What if I don't keep a promise?
It can happen and it must not be a tragedy; for reasons of force majeure we may not be able to keep our word or, even if we have put all our efforts into it, we may draw a blank. Adults are not infallible and this is an important fact that children must sooner or later recognise and learn.
What might happen in the child, as a result of a broken promise, is the growth of disappointment, frustration and probably even anger. Let’s not be alarmed. They are inner emotions and feelings that, as such, are always legitimate. We should allow every act of “feeling emotions” and help the child to manage the ensuing reactions. How?
1 - Showing our displeasure
2 - Expressing what we feel
3 - Explaining the reasons for what happened.
Some expressions that can help are:
“I'm really sorry, I understand your anger, I would feel that way too!”

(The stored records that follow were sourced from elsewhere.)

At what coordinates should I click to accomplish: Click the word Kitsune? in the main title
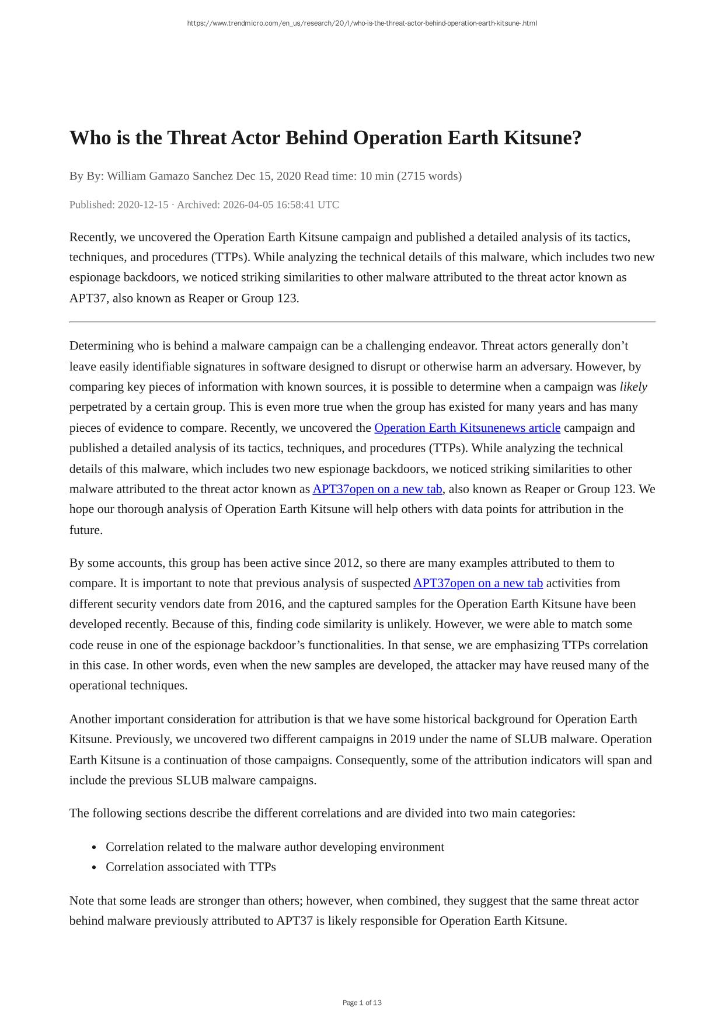click(543, 138)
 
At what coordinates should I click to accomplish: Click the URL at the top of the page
click(362, 23)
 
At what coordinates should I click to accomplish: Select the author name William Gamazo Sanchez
click(170, 176)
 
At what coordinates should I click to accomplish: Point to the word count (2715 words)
click(429, 176)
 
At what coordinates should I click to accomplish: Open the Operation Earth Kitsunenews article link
click(467, 428)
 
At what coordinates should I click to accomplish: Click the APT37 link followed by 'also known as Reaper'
click(377, 489)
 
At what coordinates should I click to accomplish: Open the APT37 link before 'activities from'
click(477, 583)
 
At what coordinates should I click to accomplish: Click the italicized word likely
click(633, 387)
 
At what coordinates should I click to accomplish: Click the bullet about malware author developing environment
click(274, 847)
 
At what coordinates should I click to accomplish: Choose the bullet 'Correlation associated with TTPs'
click(190, 866)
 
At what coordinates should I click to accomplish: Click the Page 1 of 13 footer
click(362, 1003)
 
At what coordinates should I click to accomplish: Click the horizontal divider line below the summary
click(362, 322)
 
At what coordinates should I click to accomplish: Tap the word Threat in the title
click(197, 138)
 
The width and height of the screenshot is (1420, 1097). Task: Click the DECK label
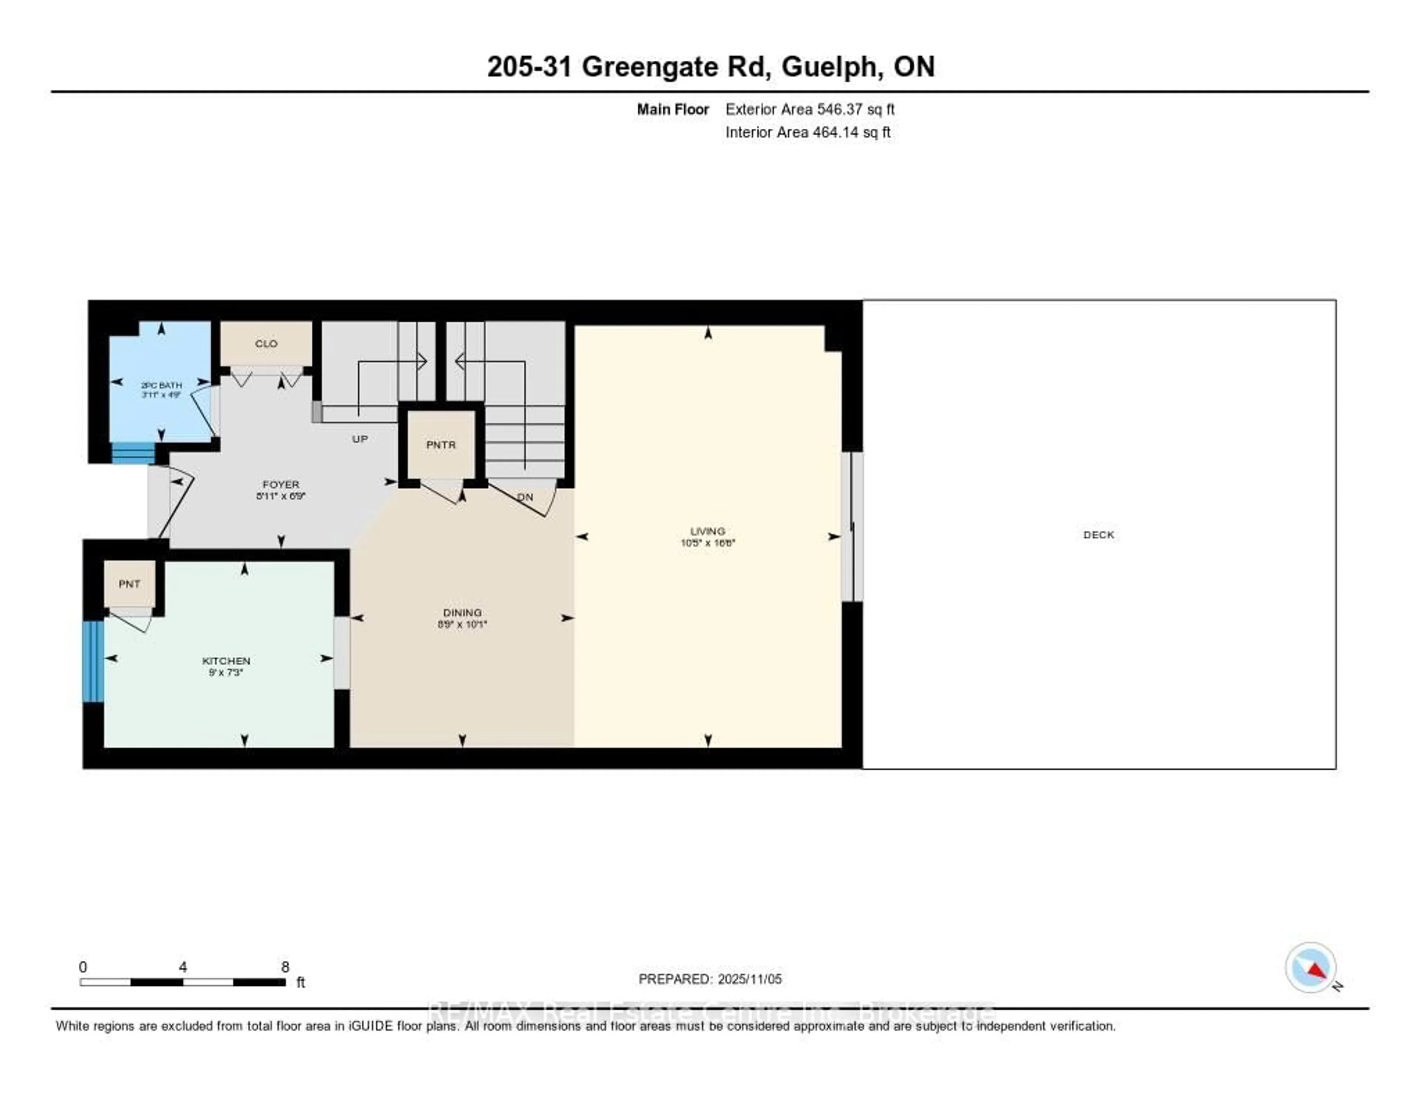[x=1098, y=534]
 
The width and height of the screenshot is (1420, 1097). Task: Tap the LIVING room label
[x=707, y=531]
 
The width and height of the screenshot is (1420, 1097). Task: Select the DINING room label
[x=462, y=612]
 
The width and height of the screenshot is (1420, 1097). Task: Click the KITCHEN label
[x=226, y=661]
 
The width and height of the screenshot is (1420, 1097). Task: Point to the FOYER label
[x=281, y=485]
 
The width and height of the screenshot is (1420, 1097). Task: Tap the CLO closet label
[x=266, y=343]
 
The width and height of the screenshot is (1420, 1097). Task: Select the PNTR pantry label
[x=441, y=445]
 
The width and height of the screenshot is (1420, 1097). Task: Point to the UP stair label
[x=359, y=439]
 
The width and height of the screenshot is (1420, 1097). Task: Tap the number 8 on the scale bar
[x=285, y=967]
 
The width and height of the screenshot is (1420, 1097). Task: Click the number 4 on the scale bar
[x=183, y=967]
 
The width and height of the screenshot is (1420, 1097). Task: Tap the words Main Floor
[x=672, y=109]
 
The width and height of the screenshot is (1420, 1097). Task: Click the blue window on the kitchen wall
[x=93, y=661]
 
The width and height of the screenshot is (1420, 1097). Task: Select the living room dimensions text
[x=707, y=542]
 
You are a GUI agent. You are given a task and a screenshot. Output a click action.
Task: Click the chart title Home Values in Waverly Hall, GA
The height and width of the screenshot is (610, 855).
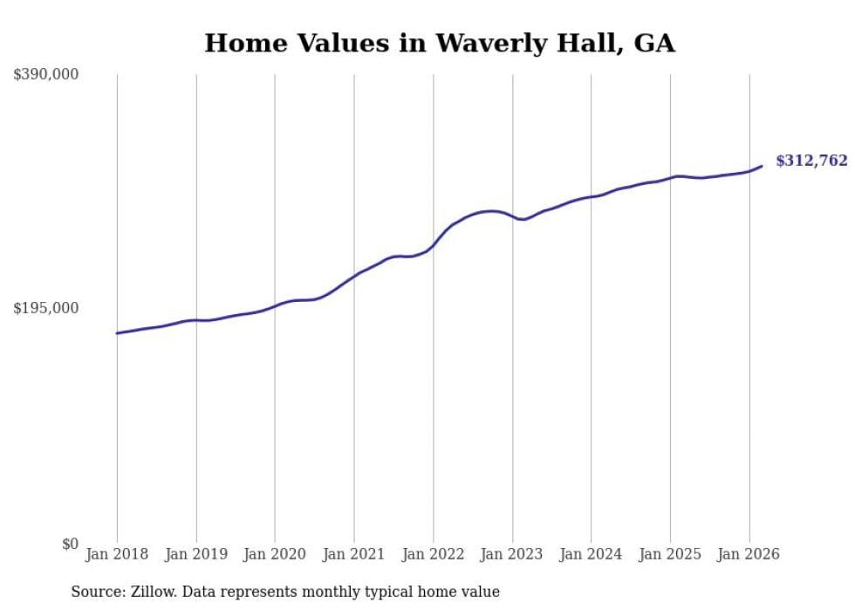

“I really tried my best but unfortunately things have gone differently; would you like me to think of something to put things right?"
“I feel sad because I know how much you cared, I want you to know that I made every effort to keep the promise”
What about when it is the child making a promise?
Children process the behaviour of the adults with whom they live so as to acquire and reproduce them in their relationships.
The more we know how to be trustworthy and transparent with them, the more so in the future these aspects will remain important ingredients in the relationship we have built.
In addition to being a good example, we can encourage and accompany the use of appropriate words and expressions, reminding them, where necessary, of the value of the promise itself and the actions involved in giving one's word.
We should not take it for granted that children know for sure the meaning of what they are saying, and we should make sure that they understand the consequences; at the same time we should add value to their decisions and appreciate their courage.
“Are you sure about this promise?”
“Do you know that you have to put all your efforts into this?”
“I trust you and your words!”
“I'm glad to see you so confident!”
It can happen that children forget that they have promised something or would like to go back on their word. In the first case we can take the initiative and remind them of the agreement reached, while in the second case we can open a valuable dialogue on reciprocal trust and on how important our words are.
Today’s children are the adults of tomorrow and they need a safe guide to accompany them in the arduous task of growing up and getting to know the world around them and as parents we have the opportunity to win over their trust on a daily basis with one small daily gesture at a time.